Além disso, mesmo que fosse considerado um conjunto, sua função seria a de gerar energia elétrica de corrente alternada, e não de corrente contínua, como pretendia o consulente com a classificação na subposição 8501.3.
Função dos Componentes do Sistema
Para melhor compreensão da análise, é importante entender a função de cada componente do sistema:
- Módulos fotovoltaicos: captam a energia solar e a transformam em energia elétrica de corrente contínua;
- Inversor (ondulador): converte a corrente contínua dos painéis em corrente alternada para alimentação de equipamentos.
Na petição analisada, não havia menção sobre cabos, conexões ou dispositivos de transmissão entre os módulos e o inversor, sendo apenas informado que os módulos fotovoltaicos são interconectáveis.
Conclusão da Receita Federal
Com base na RGI 1 (Nota 4 da Seção XVI) da Nomenclatura Comum do Mercosul (NCM), constantes na Tarifa Externa Comum (TEC) e na Tipi, a Receita Federal concluiu que a mercadoria objeto da consulta não pode ser classificada em um único código da NCM.
O entendimento final foi de que cada componente do sistema – módulos fotovoltaicos e inversor (ondulador) – deve seguir seu próprio regime de classificação fiscal de sistemas fotovoltaicos, de acordo com a função específica que realiza.
Impactos Práticos para Empresas do Setor
Esta decisão traz importantes consequências práticas para empresas que comercializam ou importam sistemas fotovoltaicos:
- Tratamento tributário: Os componentes poderão ter alíquotas diferentes de impostos, dependendo de sua classificação individual;
- Documentação fiscal: A empresa deverá emitir notas fiscais com códigos NCM distintos para cada componente do sistema;
- Processos de importação: Ao importar tais sistemas, será necessário declarar separadamente cada componente;
- Estratégia comercial: As empresas precisarão avaliar o impacto desta classificação separada em seus preços e margens.
É importante observar que, para que um conjunto de equipamentos seja considerado uma unidade funcional, não basta que os componentes funcionem em conjunto – é necessário que haja proporcionalidade e que eles sejam concebidos especificamente para executar conjuntamente uma função bem determinada.
Aplicabilidade em Outros Casos Semelhantes
A interpretação fornecida nesta Solução de Consulta pode ser aplicada em casos semelhantes, onde diferentes equipamentos são comercializados em conjunto, mas apresentam desproporcionalidade em suas capacidades ou funções.

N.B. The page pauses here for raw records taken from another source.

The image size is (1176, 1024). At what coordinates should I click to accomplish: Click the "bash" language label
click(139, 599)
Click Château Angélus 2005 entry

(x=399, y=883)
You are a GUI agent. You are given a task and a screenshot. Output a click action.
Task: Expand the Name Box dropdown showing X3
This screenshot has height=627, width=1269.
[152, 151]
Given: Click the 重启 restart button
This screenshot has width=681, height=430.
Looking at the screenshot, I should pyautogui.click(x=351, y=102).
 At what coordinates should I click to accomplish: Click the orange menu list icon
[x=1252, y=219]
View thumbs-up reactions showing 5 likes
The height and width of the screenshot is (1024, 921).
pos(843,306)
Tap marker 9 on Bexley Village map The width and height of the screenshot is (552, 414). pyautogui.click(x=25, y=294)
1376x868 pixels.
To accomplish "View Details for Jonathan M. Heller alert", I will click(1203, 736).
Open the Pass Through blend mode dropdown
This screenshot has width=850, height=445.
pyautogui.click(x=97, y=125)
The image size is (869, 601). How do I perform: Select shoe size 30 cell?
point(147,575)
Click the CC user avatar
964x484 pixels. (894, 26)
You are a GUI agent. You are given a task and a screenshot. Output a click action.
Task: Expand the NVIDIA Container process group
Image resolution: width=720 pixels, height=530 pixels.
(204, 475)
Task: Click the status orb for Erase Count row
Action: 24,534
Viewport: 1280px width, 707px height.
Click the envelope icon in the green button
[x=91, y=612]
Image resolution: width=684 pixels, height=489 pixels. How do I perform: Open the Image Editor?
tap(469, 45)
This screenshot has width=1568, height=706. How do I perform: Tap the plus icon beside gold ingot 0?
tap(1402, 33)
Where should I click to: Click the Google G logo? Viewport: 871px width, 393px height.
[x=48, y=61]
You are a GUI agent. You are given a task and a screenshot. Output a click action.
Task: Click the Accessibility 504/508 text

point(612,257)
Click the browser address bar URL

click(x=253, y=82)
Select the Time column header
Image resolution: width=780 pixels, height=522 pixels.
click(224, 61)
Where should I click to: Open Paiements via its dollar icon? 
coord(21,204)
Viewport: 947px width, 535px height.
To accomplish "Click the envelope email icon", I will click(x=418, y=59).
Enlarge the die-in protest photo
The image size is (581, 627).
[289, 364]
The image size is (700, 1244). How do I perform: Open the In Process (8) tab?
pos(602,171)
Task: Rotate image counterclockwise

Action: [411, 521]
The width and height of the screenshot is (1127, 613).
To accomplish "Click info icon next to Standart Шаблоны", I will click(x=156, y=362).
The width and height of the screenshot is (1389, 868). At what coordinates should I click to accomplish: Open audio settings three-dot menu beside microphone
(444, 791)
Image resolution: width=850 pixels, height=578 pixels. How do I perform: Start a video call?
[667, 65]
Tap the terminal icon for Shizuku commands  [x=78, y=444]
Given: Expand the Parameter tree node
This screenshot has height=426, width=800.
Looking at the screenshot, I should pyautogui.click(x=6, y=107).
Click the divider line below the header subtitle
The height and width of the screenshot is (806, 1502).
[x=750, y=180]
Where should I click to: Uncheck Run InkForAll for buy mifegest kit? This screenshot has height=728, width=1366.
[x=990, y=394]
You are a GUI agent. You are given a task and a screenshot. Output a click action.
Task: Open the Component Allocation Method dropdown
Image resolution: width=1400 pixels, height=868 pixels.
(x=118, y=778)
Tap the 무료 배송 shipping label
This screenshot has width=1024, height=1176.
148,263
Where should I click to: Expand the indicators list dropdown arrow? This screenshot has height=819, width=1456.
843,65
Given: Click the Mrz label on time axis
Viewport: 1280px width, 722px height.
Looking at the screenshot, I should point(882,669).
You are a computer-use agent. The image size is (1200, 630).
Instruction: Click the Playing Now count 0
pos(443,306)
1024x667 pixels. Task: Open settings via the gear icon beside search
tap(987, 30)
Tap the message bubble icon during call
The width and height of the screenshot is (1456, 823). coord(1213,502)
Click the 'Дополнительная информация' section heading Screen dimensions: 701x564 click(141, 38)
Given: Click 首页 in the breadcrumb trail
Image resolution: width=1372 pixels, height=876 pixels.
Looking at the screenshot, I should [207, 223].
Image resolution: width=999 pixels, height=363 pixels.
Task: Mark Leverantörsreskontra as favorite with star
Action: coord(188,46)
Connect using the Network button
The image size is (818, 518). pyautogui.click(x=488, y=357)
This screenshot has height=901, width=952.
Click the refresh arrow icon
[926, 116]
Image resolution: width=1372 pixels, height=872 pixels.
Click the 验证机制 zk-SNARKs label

Portanto, para a classificação fiscal de sistemas fotovoltaicos ou outros sistemas compostos, é fundamental avaliar:
- A proporcionalidade entre os componentes;
- A função específica desempenhada por cada elemento;
- A finalidade única do conjunto, quando utilizado como sistema integrado.
Empresas que comercializam kits ou sistemas compostos por diferentes equipamentos devem estar atentas a esta interpretação da Receita Federal, para evitar autuações fiscais decorrentes de classificações equivocadas.
Para verificar o texto completo da Solução de Consulta nº 98.304 – Cosit, é possível acessar o site oficial da Receita Federal.